[Stored data]
:::::
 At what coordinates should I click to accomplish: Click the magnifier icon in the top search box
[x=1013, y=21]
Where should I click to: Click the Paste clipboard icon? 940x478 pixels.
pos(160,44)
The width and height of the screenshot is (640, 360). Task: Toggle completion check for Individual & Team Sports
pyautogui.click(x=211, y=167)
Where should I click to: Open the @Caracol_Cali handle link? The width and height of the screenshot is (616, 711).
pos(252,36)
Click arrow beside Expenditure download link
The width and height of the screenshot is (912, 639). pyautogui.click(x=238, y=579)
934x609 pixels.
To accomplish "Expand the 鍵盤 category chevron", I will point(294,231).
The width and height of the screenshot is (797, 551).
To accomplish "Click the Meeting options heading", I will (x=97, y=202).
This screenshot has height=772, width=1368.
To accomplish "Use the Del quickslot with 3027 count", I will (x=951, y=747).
:::::
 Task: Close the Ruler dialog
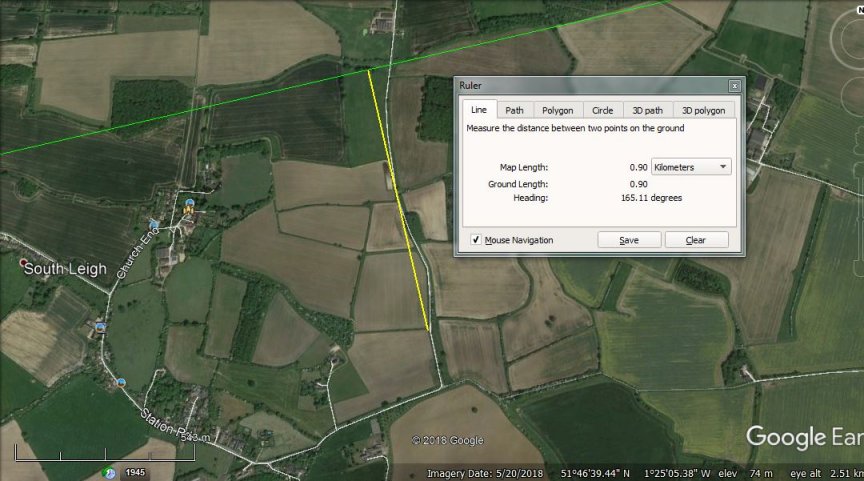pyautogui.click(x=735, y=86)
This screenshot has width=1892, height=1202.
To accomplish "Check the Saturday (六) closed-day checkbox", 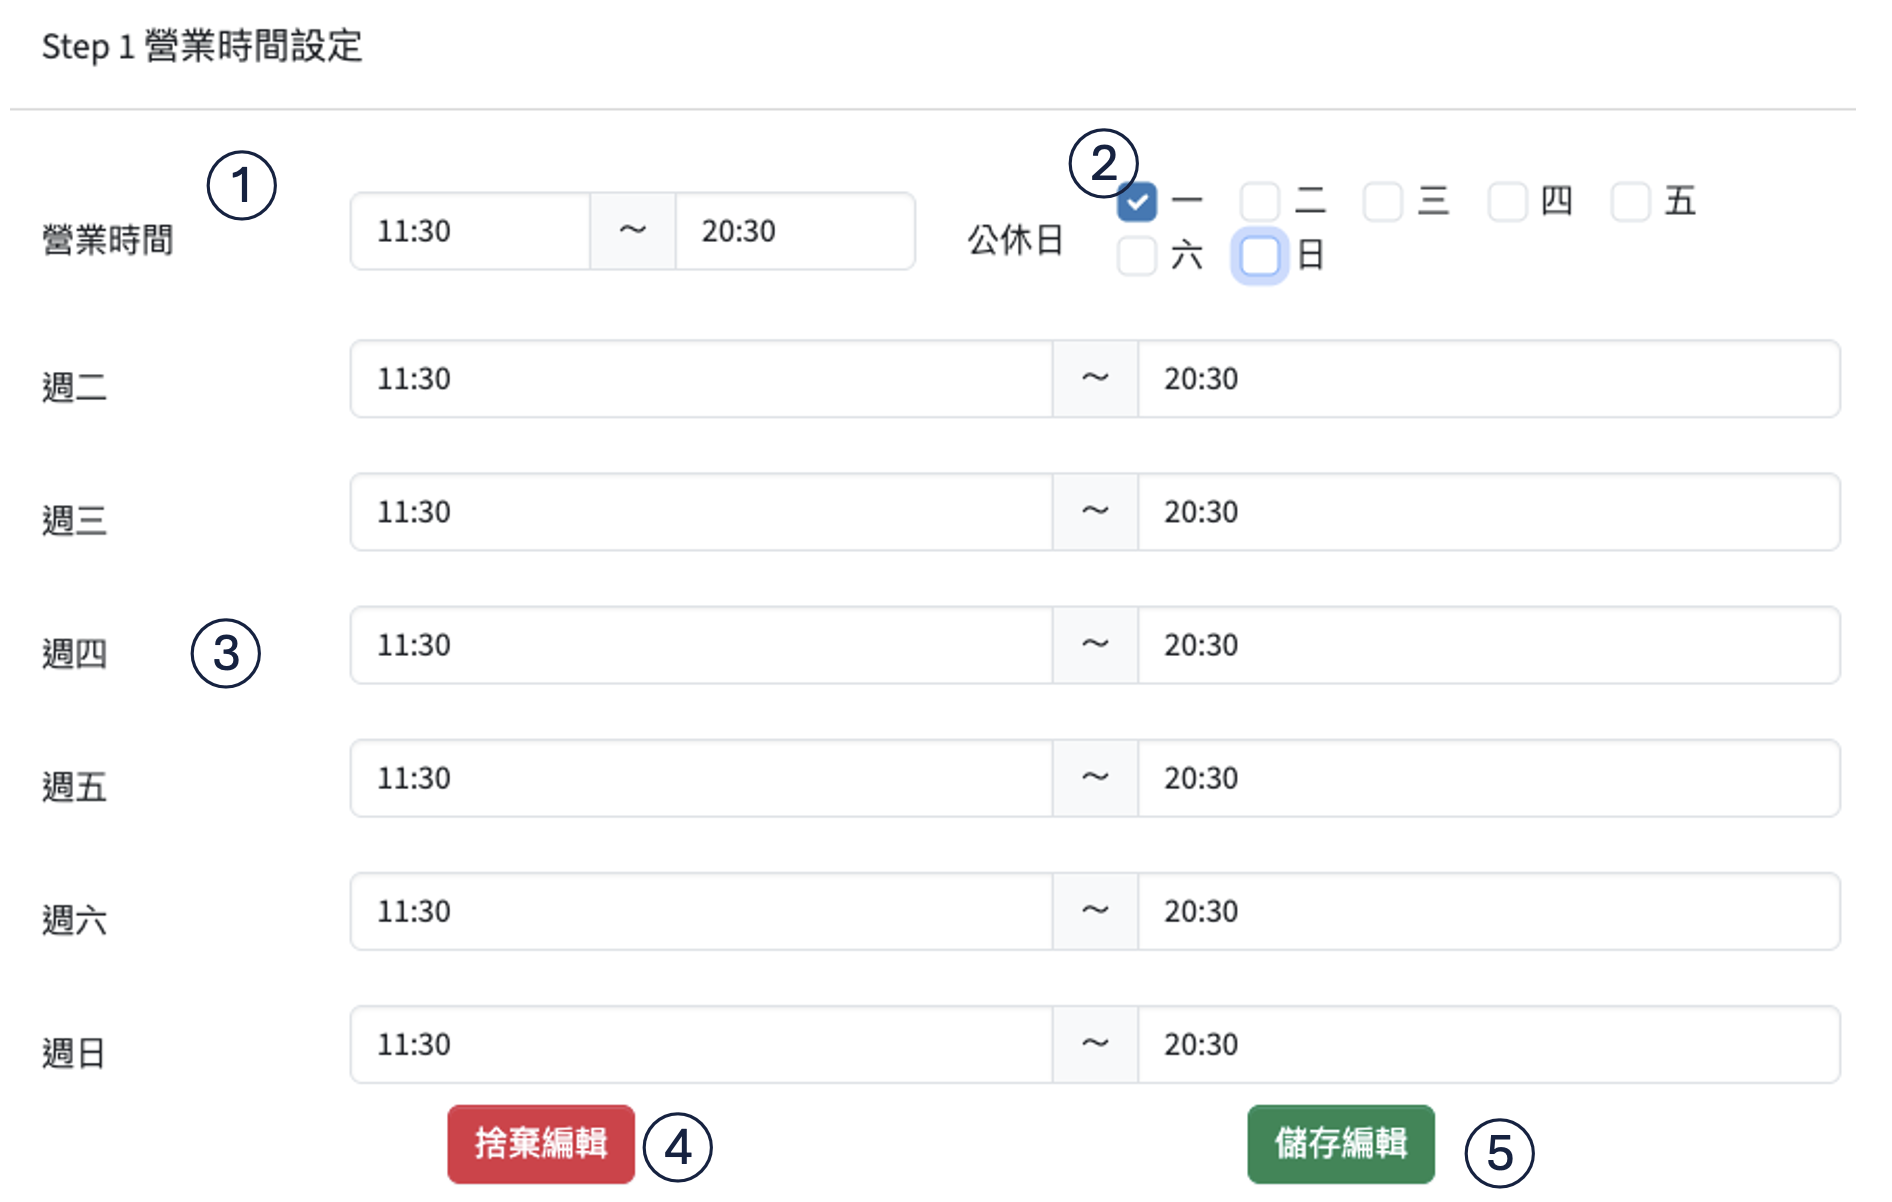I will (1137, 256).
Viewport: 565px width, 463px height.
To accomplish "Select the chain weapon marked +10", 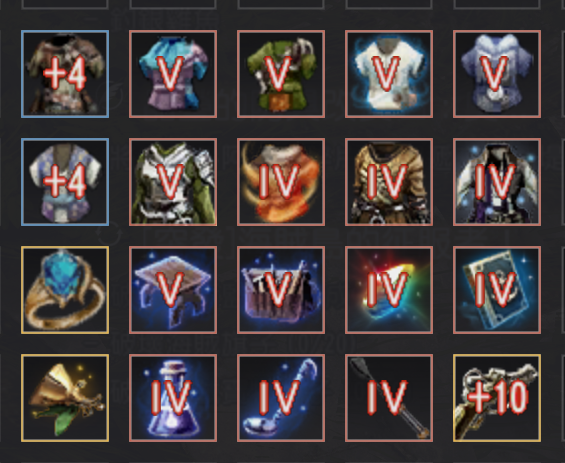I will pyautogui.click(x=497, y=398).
:::::
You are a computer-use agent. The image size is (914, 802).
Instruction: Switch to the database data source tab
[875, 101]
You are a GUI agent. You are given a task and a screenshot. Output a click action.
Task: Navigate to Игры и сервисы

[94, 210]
:::::
When the line with "Click arrow beside Expenditure download link" is reached in the data above, begin copying, and stop after the line with "The width and height of the screenshot is (797, 551)."; copy each line exactly, both ends included.

Finished task:
Click arrow beside Expenditure download link
The width and height of the screenshot is (912, 639). pyautogui.click(x=238, y=579)
934x609 pixels.
To accomplish "Expand the 鍵盤 category chevron", I will point(294,231).
The width and height of the screenshot is (797, 551).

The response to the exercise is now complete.